DATA PROVIDED: Begin

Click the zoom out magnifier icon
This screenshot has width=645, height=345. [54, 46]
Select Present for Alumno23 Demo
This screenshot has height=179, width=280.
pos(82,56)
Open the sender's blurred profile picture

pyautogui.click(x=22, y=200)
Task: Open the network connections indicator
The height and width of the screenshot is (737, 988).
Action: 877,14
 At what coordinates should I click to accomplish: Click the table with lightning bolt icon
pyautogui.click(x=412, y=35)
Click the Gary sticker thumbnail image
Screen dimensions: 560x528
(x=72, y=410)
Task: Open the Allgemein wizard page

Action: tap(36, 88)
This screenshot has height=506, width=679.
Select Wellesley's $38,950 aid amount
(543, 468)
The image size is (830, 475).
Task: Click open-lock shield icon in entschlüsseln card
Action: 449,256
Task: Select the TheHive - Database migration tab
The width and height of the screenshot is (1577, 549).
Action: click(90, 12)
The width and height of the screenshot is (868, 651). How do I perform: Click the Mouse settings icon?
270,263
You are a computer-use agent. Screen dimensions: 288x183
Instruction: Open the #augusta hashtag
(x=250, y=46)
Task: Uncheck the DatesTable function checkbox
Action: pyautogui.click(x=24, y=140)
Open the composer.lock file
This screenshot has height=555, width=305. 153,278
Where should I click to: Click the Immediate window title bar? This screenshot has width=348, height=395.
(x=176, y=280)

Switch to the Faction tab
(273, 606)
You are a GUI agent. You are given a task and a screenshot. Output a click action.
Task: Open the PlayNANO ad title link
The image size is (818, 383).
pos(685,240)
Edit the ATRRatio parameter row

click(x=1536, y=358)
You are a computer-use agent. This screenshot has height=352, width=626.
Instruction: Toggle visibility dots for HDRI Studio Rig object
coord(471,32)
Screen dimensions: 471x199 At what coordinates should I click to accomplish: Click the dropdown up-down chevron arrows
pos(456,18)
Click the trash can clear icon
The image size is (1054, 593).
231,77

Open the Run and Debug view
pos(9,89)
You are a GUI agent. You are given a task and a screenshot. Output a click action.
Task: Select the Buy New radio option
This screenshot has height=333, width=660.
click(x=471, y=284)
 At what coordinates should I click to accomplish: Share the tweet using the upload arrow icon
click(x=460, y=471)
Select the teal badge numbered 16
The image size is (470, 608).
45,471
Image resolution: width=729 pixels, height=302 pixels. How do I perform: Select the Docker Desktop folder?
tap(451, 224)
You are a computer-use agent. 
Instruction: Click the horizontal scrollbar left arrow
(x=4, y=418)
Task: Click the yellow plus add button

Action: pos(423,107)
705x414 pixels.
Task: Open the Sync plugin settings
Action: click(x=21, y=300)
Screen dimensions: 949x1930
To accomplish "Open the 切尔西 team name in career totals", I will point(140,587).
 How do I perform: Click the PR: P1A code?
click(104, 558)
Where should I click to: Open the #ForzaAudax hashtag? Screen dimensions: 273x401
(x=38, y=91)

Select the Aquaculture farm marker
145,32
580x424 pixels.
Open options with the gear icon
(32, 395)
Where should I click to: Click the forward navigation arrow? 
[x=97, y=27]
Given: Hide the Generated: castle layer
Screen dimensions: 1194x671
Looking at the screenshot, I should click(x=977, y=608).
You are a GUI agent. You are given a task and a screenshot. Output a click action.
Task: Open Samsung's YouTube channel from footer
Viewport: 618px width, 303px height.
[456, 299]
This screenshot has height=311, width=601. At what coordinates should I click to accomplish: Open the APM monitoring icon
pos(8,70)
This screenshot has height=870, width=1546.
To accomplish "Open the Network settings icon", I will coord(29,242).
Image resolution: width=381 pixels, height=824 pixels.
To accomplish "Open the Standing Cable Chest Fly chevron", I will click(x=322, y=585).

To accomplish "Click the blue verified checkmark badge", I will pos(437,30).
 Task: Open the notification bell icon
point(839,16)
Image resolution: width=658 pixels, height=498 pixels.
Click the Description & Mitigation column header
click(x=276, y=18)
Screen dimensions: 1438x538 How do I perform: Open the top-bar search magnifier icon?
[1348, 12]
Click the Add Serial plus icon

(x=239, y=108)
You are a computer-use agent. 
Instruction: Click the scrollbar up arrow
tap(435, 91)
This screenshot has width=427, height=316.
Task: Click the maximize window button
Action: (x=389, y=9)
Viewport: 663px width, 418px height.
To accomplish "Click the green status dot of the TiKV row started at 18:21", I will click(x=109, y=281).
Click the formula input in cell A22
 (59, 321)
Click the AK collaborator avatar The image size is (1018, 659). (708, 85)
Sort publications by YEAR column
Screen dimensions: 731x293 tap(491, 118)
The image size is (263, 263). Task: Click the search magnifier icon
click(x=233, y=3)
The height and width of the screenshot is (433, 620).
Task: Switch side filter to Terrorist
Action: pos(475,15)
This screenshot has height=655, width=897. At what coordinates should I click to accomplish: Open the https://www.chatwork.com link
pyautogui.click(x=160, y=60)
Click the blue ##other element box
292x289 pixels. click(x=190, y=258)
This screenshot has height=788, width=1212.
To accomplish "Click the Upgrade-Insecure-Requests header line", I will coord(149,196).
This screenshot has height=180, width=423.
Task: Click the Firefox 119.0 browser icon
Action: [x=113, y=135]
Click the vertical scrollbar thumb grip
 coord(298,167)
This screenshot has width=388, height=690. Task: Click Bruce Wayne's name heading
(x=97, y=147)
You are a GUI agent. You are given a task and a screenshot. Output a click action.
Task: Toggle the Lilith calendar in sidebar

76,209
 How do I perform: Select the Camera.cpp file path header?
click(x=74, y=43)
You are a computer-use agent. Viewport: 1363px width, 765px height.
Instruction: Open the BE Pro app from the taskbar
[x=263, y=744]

DATA PROVIDED: End

TASK DIRECTIONS =
Find the word "badge" in the listing above, then copy each line where it turns up.

EXERCISE ANSWER =
Select the teal badge numbered 16
To accomplish "Click the blue verified checkmark badge", I will pos(437,30).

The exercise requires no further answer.